It’s a question that may appear alarmist, but it’s surely a valid one to ask given recent developments affecting the future of Britain’s national broadcaster. Fresh from imposing a new licence fee settlement (with no public debate or consultation) on the corporation requiring it to shoulder the substantial cost of free television licences for over-75’s, the UK government has now launched a major review of the BBC’s entire operations.
New Culture secretary John Whittingdale has appointed an advisory panel of grandees to examine the BBC’s purpose, services and content, funding, governance and regulation. Quite a list. Cue a worried response from the corporation’s supporters and (finally, after that rather-too-accommodating acceptance of the new licence fee deal) an outspoken response from the corporation itself. The BBC can’t always be relied upon to stand up for itself, however, as evidenced by its tendency to lapse into self-recrimination and cravenly apologetic tone whenever it becomes subject to another bout of criticism from whatever quarter.
Others have been quick to jump to the corporation’s defence, suspecting that the motives of the newly elected majority Conservative government lie less in ensuring that the BBC is fit-for-purpose in the twenty-first century broadcasting landscape and more in cutting down to size what they view as an old-style, publicly run corporation which impedes the free market and embodies the outdated nanny state.

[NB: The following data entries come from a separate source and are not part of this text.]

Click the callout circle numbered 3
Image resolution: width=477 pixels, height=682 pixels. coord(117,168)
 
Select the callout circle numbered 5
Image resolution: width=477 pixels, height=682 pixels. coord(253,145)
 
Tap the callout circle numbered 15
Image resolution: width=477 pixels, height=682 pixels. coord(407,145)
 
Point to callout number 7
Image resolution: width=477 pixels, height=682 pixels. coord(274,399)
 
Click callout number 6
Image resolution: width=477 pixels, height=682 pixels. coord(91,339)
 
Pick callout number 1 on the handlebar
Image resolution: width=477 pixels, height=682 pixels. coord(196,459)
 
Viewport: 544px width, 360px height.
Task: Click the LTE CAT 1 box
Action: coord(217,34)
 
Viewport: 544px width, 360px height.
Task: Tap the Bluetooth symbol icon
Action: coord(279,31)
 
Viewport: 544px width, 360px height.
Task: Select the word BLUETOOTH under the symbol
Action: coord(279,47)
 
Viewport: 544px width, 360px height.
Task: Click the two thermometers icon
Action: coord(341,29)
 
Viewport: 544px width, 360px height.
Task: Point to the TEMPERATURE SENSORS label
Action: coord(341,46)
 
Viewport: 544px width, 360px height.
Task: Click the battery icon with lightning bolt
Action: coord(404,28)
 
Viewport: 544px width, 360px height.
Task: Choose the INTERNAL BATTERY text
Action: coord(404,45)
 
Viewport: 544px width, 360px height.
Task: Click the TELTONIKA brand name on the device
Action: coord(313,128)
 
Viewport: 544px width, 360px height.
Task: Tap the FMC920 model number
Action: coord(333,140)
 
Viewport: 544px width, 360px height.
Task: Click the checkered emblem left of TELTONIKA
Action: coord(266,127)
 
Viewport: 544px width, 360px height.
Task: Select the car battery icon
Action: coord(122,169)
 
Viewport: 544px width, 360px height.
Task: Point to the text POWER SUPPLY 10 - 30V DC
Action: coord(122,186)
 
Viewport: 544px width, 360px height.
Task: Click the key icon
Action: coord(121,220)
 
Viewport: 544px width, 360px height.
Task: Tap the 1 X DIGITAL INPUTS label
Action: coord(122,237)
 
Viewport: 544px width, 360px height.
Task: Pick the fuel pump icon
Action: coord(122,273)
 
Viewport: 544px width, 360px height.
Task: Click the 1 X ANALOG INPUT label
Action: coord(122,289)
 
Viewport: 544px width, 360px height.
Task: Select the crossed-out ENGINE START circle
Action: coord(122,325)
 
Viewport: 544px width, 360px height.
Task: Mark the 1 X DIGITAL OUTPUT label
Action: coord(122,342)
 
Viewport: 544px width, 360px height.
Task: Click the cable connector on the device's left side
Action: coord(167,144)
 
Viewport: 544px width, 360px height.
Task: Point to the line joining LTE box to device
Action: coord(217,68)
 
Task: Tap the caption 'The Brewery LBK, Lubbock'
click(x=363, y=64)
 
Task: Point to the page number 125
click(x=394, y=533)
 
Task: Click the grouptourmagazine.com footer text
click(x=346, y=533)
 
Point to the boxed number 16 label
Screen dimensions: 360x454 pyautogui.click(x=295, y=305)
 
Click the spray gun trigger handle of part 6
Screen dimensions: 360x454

Steven Moffat has joined other well-known names from the worlds of film and television to sign a letter to the Prime Minister defending the BBC and ‘place on record… our concern that nothing should be done to diminish the BBC or turn it into a narrowly focused market-failure broadcaster’. The letter, also signed by former Doctor Who alumni Brian Cox and Richard Curtis, goes on to argue that ‘a diminished BBC would simply mean a diminished Britain’.
Broadcasting union BECTU have added their voice to the debate, launching a ‘Love it or lose it’ petition calling on the government scrap the new funding deal, arguing it will mean cuts in services, programmes being dropped and many job losses.
Steven Moffat makes his living from the BBC, of course, as do many members of BECTU but it would surely be a mistake to dismiss all of this as simply a case of vested interests speaking out when they see the prospect of their livelihoods being threatened. The BBC, for all its faults, still enjoys widespread public support and the fact that some of those who have spoken out to voice concern about the review hail from Conservative-leaning backgrounds demonstrates that this isn’t just a partisan issue. This is way too important for that.
So what is to be done? Letters and petitions are tried and tested campaign methods but is it time for something a bit more innovative, more public, more modern? There has been no shortage of campaigns in recent years which have used new technology to get their message across – maybe there are some lessons for the BBC’s champions to learn? There has to be a political dimension to this, naturally, and UK opposition parties, still bruised and wounded by the general election defeat, will want to seize the opportunity presented by an issue which puts them in tune with public opinion against the government.
But the BBC belongs to the public, not to the politicians or the government or the people who work for it. It surely has to be the public who decide what they want from the BBC. So what do you think? What should those who are worried by recent events concerning the BBC be doing about it? How do we save the BBC?